◆ Given task 1 ◆
Output the rows word for word, from the line containing "Toggle the blue heart beside 5:08 pm" through the last of the rows.

### Page excerpt

Our co-authored paper “Keeping it in the family: exploring Igbo ethnic entrepreneurial behaviour in Nigeria“ speaks to the ISBE Entrepreneurship in Minority Groups track which “focuses on the movements and patterns of entrepreneurship in minority groups, processes of evolution, growth and crises of scalability and sustainability.” Indeed the track points out “Entrepreneurship in minority groups continues to be a source of fascination for researchers. The importance of their businesses go beyond their financial contribution, but also have social implications and they share similar business experiences such as breaking out of low value added, overcrowded service sectors and access to finance and markets…”
This study, which is published in International Journal of Entrepreneurial Behavior & Research (Official ISBE Journal), examined the attributes of the Igbos in Eastern Nigeria and the underlying factors influencing their entrepreneurial behaviour. It specifically highlights the links between family, culture, institutions and entrepreneurial behaviour in this context.

######

◆ Given task 2 ◆
Pick up the piece on the Igbo entrepreneurship study after its last sentence and carry it further.

### Material shown

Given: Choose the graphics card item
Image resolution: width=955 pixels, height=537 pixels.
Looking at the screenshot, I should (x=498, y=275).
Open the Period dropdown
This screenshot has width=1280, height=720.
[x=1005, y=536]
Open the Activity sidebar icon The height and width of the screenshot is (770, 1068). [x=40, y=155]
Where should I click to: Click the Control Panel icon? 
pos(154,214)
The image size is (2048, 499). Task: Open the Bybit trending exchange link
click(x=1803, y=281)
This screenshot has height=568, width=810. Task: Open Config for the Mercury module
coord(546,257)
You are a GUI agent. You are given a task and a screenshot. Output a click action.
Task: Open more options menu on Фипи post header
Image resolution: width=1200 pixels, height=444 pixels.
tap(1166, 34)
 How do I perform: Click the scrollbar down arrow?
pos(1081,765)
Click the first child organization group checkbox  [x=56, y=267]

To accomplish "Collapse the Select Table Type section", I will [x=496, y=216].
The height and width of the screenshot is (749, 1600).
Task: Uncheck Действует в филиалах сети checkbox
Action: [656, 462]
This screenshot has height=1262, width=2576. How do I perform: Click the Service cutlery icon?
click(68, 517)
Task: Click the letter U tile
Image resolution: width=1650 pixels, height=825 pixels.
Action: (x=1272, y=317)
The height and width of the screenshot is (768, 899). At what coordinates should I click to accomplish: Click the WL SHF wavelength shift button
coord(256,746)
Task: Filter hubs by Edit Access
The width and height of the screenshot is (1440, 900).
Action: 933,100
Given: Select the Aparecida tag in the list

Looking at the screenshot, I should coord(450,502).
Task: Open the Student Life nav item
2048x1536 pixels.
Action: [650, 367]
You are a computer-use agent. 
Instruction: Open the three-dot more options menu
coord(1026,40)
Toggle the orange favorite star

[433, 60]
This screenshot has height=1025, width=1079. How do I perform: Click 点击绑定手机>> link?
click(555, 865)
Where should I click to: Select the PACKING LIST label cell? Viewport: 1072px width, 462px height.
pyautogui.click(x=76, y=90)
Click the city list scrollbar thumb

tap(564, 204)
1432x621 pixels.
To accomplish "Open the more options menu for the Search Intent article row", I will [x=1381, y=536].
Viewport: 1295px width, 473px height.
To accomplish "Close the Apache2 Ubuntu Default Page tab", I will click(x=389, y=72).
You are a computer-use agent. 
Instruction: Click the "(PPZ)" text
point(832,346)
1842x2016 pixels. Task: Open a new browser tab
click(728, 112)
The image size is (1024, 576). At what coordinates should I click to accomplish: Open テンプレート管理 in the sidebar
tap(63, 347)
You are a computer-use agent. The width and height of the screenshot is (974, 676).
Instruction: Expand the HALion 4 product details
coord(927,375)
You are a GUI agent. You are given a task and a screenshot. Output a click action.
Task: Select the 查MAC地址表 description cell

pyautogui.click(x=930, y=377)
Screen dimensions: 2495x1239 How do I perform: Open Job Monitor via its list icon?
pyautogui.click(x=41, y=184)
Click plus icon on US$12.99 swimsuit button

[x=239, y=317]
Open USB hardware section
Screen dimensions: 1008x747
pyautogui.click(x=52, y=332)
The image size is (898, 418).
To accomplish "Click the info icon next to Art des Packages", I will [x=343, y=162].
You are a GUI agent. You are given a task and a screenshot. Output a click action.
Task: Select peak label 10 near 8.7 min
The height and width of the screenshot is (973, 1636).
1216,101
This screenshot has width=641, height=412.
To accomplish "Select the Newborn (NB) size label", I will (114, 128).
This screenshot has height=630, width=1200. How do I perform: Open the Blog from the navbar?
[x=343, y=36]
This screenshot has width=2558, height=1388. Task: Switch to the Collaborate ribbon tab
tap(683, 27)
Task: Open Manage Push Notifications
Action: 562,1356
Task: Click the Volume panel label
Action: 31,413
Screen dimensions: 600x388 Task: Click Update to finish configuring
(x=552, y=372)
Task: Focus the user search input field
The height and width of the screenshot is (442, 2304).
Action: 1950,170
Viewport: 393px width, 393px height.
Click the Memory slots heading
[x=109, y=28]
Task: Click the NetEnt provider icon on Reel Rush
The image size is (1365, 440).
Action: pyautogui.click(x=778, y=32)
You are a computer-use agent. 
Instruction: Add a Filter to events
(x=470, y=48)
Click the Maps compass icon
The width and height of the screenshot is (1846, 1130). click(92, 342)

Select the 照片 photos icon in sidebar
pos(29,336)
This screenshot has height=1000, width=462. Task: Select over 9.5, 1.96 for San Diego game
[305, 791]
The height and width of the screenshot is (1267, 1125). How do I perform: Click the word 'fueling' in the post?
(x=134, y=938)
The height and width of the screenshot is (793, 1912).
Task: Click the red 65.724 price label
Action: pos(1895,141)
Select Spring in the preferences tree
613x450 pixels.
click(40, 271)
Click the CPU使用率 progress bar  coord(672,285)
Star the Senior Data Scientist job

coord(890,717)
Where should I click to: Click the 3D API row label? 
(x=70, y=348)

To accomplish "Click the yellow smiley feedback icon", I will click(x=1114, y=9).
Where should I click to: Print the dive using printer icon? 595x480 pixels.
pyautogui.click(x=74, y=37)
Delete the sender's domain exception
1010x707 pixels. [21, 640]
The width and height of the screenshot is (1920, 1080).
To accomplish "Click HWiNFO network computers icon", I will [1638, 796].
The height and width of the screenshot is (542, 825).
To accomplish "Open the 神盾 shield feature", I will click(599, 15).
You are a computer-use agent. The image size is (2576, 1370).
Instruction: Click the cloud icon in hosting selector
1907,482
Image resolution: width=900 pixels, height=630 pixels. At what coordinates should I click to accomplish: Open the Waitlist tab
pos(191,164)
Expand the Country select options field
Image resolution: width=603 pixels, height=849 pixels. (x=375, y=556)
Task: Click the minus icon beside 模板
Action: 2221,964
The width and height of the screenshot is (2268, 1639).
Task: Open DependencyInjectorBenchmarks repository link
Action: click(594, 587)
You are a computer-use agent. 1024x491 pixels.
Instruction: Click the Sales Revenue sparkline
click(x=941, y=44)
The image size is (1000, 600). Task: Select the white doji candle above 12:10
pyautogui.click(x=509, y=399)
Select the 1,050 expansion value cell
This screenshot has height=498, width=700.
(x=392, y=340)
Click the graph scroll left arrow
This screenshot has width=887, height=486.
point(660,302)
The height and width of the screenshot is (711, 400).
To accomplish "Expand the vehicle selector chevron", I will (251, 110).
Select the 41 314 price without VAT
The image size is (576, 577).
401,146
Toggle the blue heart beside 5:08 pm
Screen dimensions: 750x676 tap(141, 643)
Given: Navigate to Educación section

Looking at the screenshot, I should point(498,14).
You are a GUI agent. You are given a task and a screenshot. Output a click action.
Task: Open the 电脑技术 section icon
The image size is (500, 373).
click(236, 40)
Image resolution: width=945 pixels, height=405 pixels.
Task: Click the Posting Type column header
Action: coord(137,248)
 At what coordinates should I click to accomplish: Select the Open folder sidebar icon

######

◆ Right answer 1 ◆
Toggle the blue heart beside 5:08 pm
Screen dimensions: 750x676 tap(141, 643)
Given: Navigate to Educación section

Looking at the screenshot, I should point(498,14).
You are a GUI agent. You are given a task and a screenshot. Output a click action.
Task: Open the 电脑技术 section icon
The image size is (500, 373).
click(236, 40)
Image resolution: width=945 pixels, height=405 pixels.
Task: Click the Posting Type column header
Action: coord(137,248)
 At what coordinates should I click to accomplish: Select the Open folder sidebar icon

◆ Right answer 2 ◆
The Igbos have been described as “naturally enterprising and ingenious” and can be found across geographic zones of Nigeria and sub-Saharan Africa. Understanding the vagaries of ethnic entrepreneurship can arguably only be achieved through research that is undertaken within these socio-historically rich, traditional and cultural contexts.
Drawing upon social learning theory, the study finds that Igbo families provide an entrepreneurial leadership platform which influences youths through role models, providing mastery experiences and socialisation. The extended family provides a safe environment for risk taking, creativity and innovation. Also, an informal apprenticeship system provides entrepreneurial learning that prepares the younger generation to take to business as a way of life.
The study is, however, based on a relatively small sample size of 50 respondents, which makes it difficult to generalise its findings on the investigated population of Igbos comprising individuals who may, or may not, behave entrepreneurially.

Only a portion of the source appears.